We all straggle up to rehearsal clutching with white knuckles our various coffee mugs and enormous bottles of caffiene.
Rehearsal was fun. We danced. I really like the Magic Foot choreography. And the pas de deux choreography. They look great. Whenever I see pas de deux's I want to do a dance where a man picks me up in a pretty fancy lift and I point my foot. And cast down my lashes and all that hooey.
Matt Shofner and I see Katrinah in the Rite Aid. This was very exciting for the two of them. Less so for me, as I see Katrinah all the time.
We all go home to GET READY.
Adam and Anna have painted themselves and look incredible.
Margaret is a zebra and looks incredible.
I am Rainbow Brite and certainly look very colorful. Was such a fun outfit.
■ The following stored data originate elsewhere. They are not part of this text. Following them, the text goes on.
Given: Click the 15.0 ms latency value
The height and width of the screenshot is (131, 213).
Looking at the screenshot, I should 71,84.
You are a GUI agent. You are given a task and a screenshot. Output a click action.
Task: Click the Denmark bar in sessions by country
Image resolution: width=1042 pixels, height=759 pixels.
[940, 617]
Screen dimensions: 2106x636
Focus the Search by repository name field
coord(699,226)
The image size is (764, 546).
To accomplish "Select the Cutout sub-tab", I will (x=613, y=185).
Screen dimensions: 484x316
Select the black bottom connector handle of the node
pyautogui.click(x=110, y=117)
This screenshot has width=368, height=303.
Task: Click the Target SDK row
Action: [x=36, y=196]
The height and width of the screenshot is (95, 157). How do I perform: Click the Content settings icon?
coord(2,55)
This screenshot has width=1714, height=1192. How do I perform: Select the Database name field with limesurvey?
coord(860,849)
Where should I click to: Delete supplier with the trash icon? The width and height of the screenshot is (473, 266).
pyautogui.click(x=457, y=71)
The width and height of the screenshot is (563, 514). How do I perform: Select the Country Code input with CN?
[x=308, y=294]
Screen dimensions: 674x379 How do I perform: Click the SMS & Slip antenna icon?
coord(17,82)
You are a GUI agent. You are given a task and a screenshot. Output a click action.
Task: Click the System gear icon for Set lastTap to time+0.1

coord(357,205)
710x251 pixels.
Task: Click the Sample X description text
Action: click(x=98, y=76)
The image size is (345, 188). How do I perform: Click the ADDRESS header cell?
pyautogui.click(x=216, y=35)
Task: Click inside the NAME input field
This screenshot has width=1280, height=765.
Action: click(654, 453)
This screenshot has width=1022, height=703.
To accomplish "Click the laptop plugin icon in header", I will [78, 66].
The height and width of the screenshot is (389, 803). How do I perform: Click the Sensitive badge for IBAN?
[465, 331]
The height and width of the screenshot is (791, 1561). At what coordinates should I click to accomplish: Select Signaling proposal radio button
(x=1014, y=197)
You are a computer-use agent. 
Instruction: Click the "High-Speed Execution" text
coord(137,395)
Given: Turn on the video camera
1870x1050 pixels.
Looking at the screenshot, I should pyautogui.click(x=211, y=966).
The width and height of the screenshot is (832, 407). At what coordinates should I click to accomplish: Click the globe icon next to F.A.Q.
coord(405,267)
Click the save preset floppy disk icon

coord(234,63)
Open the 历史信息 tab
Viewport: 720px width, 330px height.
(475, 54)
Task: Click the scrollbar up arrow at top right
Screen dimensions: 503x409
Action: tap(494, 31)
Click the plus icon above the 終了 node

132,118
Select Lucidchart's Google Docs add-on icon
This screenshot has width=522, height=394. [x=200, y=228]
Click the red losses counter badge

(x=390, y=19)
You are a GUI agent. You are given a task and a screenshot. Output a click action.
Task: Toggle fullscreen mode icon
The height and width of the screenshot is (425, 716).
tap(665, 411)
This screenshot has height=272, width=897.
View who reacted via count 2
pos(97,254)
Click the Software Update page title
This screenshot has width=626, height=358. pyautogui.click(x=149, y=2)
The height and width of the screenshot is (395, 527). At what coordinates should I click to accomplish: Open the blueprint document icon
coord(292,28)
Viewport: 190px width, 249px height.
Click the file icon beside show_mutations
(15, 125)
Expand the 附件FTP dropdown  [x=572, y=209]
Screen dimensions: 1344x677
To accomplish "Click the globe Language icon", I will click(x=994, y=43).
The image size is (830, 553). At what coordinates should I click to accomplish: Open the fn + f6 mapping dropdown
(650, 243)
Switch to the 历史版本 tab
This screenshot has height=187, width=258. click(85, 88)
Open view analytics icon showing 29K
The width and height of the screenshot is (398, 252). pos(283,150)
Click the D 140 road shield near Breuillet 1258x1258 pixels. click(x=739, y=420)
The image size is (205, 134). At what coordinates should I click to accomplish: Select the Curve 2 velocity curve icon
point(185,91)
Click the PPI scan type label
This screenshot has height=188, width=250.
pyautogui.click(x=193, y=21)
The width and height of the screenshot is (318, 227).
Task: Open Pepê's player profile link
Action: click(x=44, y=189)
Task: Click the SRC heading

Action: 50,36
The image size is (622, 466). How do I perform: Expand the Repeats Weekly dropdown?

I pass out some candy on an awesome porch (see- I did get to sit on a porch and enjoy it) on Rosewood Ave. Very sweet children. Who, as they were not born then, find Rainbow Brite to be a rather intimidating figure.
Ellie and Jon, as usual, have an excellent party.
Excellent cast at the party.
I peeled a bullet hole off of the forehead of Chris Stewart.
Then I drove Pocahontas home.
This morning we went to Galaxy. I ordered a chocolate milk, which I housed. In two swallows.
I think, perhaps when one enjoys something this much, one should slow down and savor it. And I think that's valid. But sometimes I think, just get as much as you can as fast as you can and LOVE it.
When the exhausted waitress with her dreadlocks (which I learned today were initially grown so God would have something to grab onto when he reached down out of the sky to snatch you up- which I feel is not saying very much for these people's opinions of God's athletic skills) arrived with my platter o' pancakes, I see how thick and porky they are and bounce in my booth like an excited 2-year old. This, I notice, makes the exhausted waitress smile.
The three of us finish the Brick crossword.
We are now sitting in the den.
And I have to dry my hair and go to "Youno's." This is how my mom pronounces "Uno's."
Then.....Mad Men?
I have never done all out on Halloween like that. It was fun. I now have freckles.